━━━ SUPPLIED DATA ━━━

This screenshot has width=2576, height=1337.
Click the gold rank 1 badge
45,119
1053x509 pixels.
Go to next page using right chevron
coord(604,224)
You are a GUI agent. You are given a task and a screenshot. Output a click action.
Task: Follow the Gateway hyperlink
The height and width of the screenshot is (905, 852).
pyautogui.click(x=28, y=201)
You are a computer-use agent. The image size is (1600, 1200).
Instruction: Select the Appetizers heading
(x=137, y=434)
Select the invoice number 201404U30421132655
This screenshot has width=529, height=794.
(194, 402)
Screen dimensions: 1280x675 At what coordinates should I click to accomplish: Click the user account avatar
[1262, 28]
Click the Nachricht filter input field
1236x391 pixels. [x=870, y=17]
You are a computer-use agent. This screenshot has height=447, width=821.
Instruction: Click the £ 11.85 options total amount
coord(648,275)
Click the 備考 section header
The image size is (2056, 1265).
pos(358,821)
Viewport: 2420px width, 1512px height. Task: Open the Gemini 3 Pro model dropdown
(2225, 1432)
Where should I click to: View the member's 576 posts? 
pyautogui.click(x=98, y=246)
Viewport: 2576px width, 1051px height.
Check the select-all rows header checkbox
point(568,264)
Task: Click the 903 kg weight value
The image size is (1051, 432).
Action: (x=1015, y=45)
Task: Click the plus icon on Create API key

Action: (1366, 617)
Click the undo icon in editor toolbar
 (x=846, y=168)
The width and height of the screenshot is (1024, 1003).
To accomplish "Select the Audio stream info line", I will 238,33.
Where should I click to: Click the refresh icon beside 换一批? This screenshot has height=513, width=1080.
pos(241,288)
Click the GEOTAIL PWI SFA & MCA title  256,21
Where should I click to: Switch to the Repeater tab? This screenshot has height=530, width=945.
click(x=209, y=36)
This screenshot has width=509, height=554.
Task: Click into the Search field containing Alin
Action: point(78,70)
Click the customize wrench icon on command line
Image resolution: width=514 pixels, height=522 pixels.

━━━

■ **WRITTEN PROBLEM**
Please write out all of the records again, substituting "button" for every occurrence of "icon" and leaving everything else unchanged.

■ **TASK ANSWER**
This screenshot has width=2576, height=1337.
Click the gold rank 1 badge
45,119
1053x509 pixels.
Go to next page using right chevron
coord(604,224)
You are a GUI agent. You are given a task and a screenshot. Output a click action.
Task: Follow the Gateway hyperlink
The height and width of the screenshot is (905, 852).
pyautogui.click(x=28, y=201)
You are a computer-use agent. The image size is (1600, 1200).
Instruction: Select the Appetizers heading
(x=137, y=434)
Select the invoice number 201404U30421132655
This screenshot has width=529, height=794.
(194, 402)
Screen dimensions: 1280x675 At what coordinates should I click to accomplish: Click the user account avatar
[1262, 28]
Click the Nachricht filter input field
1236x391 pixels. [x=870, y=17]
You are a computer-use agent. This screenshot has height=447, width=821.
Instruction: Click the £ 11.85 options total amount
coord(648,275)
Click the 備考 section header
The image size is (2056, 1265).
pos(358,821)
Viewport: 2420px width, 1512px height. Task: Open the Gemini 3 Pro model dropdown
(2225, 1432)
Where should I click to: View the member's 576 posts? 
pyautogui.click(x=98, y=246)
Viewport: 2576px width, 1051px height.
Check the select-all rows header checkbox
point(568,264)
Task: Click the 903 kg weight value
The image size is (1051, 432).
Action: (x=1015, y=45)
Task: Click the plus button on Create API key

Action: (1366, 617)
Click the undo button in editor toolbar
 (x=846, y=168)
The width and height of the screenshot is (1024, 1003).
To accomplish "Select the Audio stream info line", I will 238,33.
Where should I click to: Click the refresh button beside 换一批? This screenshot has height=513, width=1080.
pos(241,288)
Click the GEOTAIL PWI SFA & MCA title  256,21
Where should I click to: Switch to the Repeater tab? This screenshot has height=530, width=945.
click(x=209, y=36)
This screenshot has width=509, height=554.
Task: Click into the Search field containing Alin
Action: point(78,70)
Click the customize wrench button on command line
Image resolution: width=514 pixels, height=522 pixels.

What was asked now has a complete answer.